*** EXCERPTED RECORDS Section Begins ***

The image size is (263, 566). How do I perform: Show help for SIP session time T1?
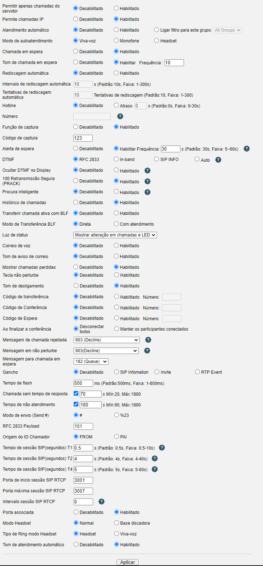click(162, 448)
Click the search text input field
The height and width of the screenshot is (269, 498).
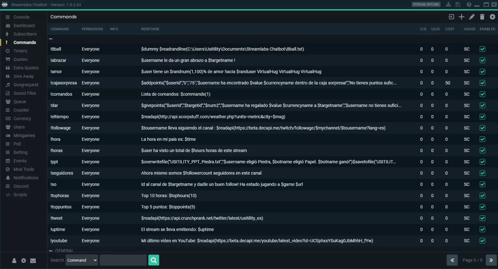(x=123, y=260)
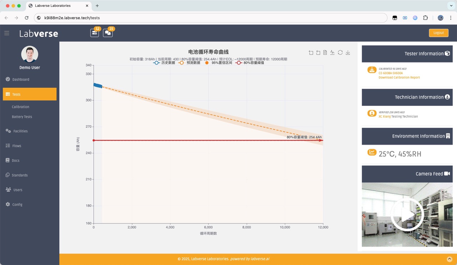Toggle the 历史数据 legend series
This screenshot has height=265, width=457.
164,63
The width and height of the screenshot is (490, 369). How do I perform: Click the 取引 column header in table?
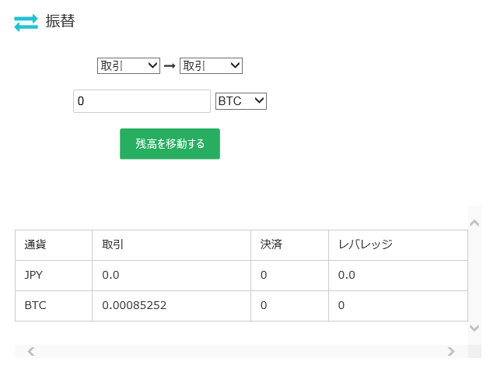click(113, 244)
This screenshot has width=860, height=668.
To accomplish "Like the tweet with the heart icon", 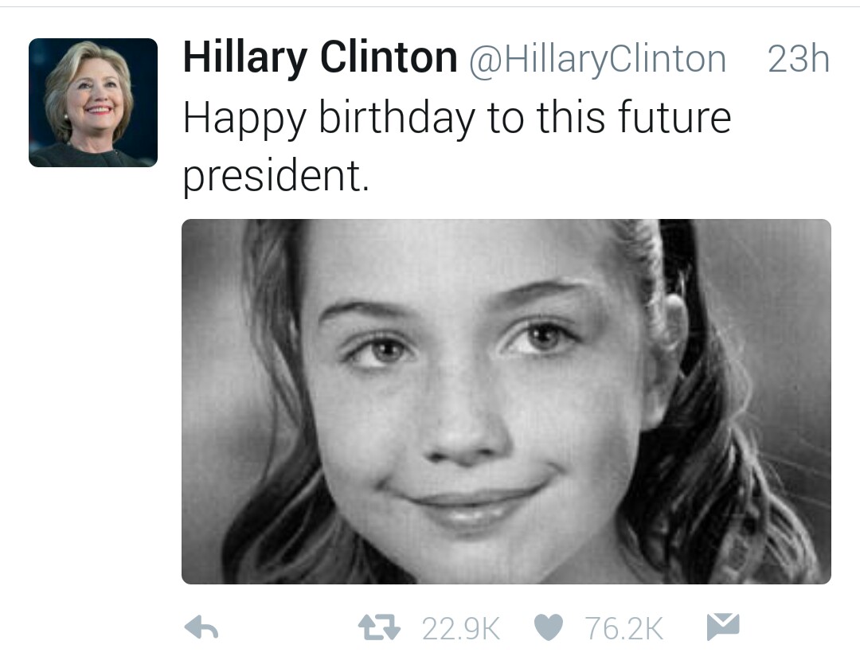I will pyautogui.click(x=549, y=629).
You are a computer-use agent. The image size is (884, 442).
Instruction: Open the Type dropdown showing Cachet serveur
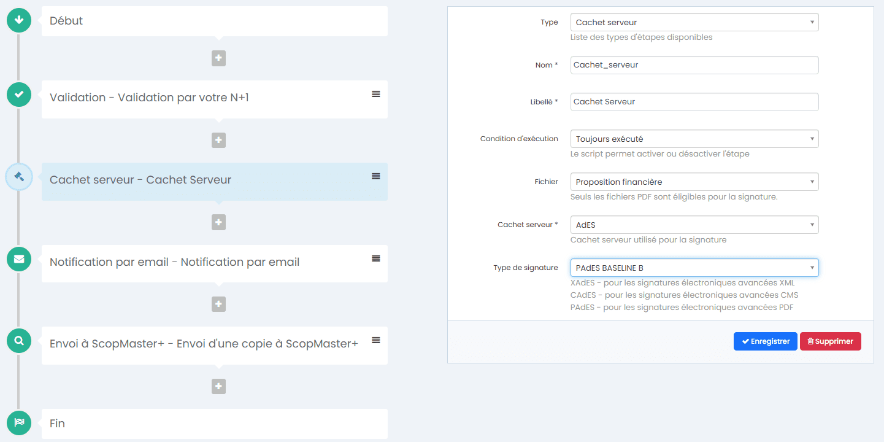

*** EXCERPTED RECORDS Section Ends ***

Copy back exactly the lines above from the one containing "The height and" through the one containing "This screenshot has width=860, height=668.", and leave every picture behind.

RESULT OF THIS TASK:
The height and width of the screenshot is (269, 498).
(x=123, y=260)
Toggle the 历史数据 legend series
This screenshot has height=265, width=457.
164,63
The width and height of the screenshot is (490, 369). How do I perform: Click the 取引 column header in table?
click(113, 244)
This screenshot has width=860, height=668.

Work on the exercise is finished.